Imagine there is a dirty gum wrapper on the hallway floor. Even though you personally have nothing to gain from picking up the wrapper, do you have an obligation to pick it up? By picking it up, does your small sacrifice of dirtying your hands outway the potential societal benefit of a cleaner hallway?

This concept of social responsibility is a good framework to operate by, but many people see this as a choice rather than an obligation. Being a member of a community entails an inherent debt to those around us to make the world a better place when we have the ability to do so.

As members of a society, we owe a debt to those around us to better the community because we live in a world constructed upon similar efforts made in the past; therefore, we have a responsibility to pick up the wrapper. 

When one encounters a problem that is solvable yet chooses to ignore it due to laziness or lack of interest, that person is failing to pay back a debt owed to society. 

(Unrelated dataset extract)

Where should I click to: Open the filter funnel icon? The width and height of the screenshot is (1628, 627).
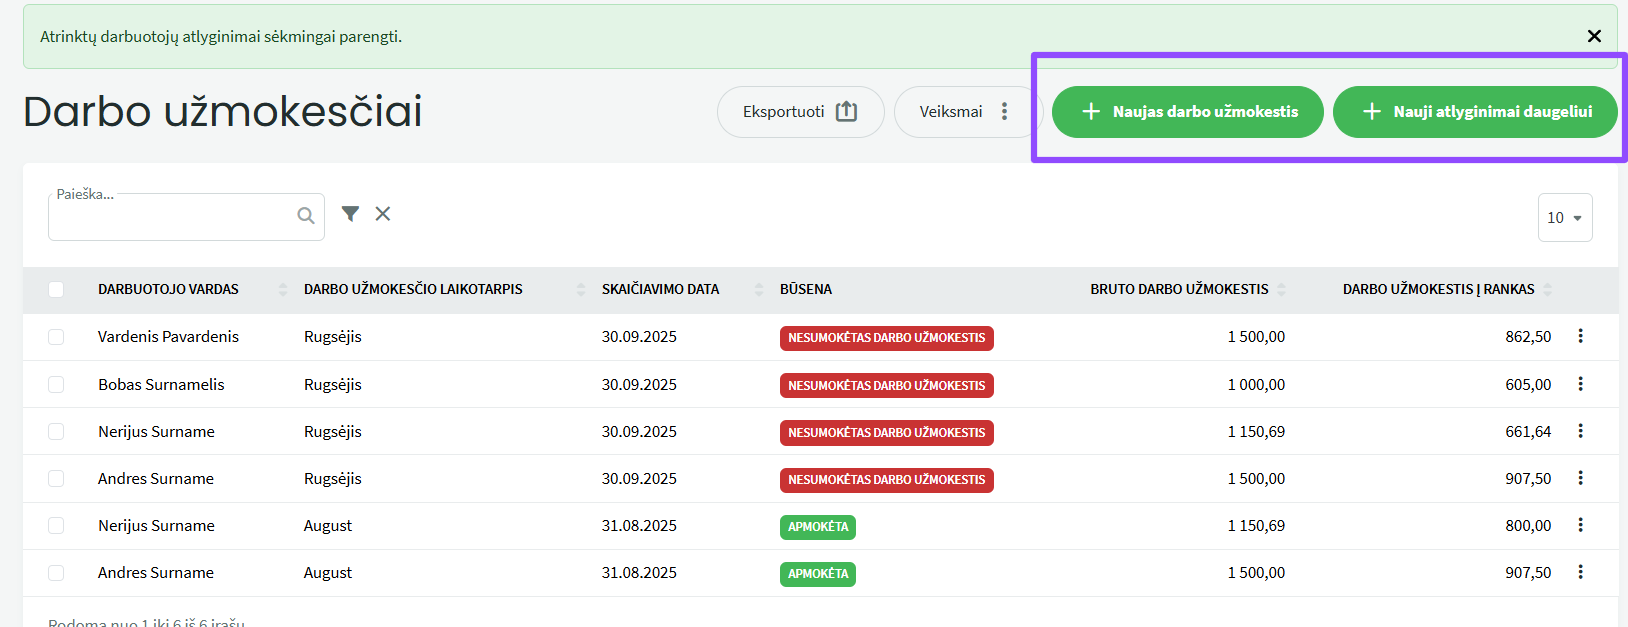(350, 214)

We must make a conscious decision in these circumstances to move on or cause change. Passivity in these situations when reform would cost only a trivial portion of our time or effort worsens the situation of ourselves and the greater society. 

This isn’t to say that we should make every problem our own. For instance, Bill Gates noticed poor sanitation in developing nations and decided to invest his time and resources to try to improve conditions. The vast majority of people do not have the same amount of money or influence as Gates; therefore, it would be unreasonable to say they have the same role to play in solving these issues. 

In contrast, if both you and Bill Gates noticed a running faucet, the two of you have an equal responsibility to turn it off because the problem is well within your ability to solve. 

We owe the same debt to our families and friends by being a part of these relationships.

As sons, we owe a debt to our parents for every attempt they made to put us in a position to succeed, for all the love given and sacrifices taken in order to spur personal growth. 

As students, we owe our teachers and classmates an academic effort based on honesty, critical thinking and cooperation. 

As friends, we owe our companions a shoulder to lean on. We owe them criticism when justified because it is impossible to grow without the support of those closest to us. 

We don’t have these debts arbitrarily. We owe them, simply, because these actions are the correct ones to take. 

Life doesn’t have to be plagued by the weight of owing something to the world, but we also shouldn’t operate without the idea in mind that we must help those around us when possible.

This Class of 2024 cup filled with used wrappers was left on the ground. Our photographer angled the trash inside for clarity. (Jackson Stack )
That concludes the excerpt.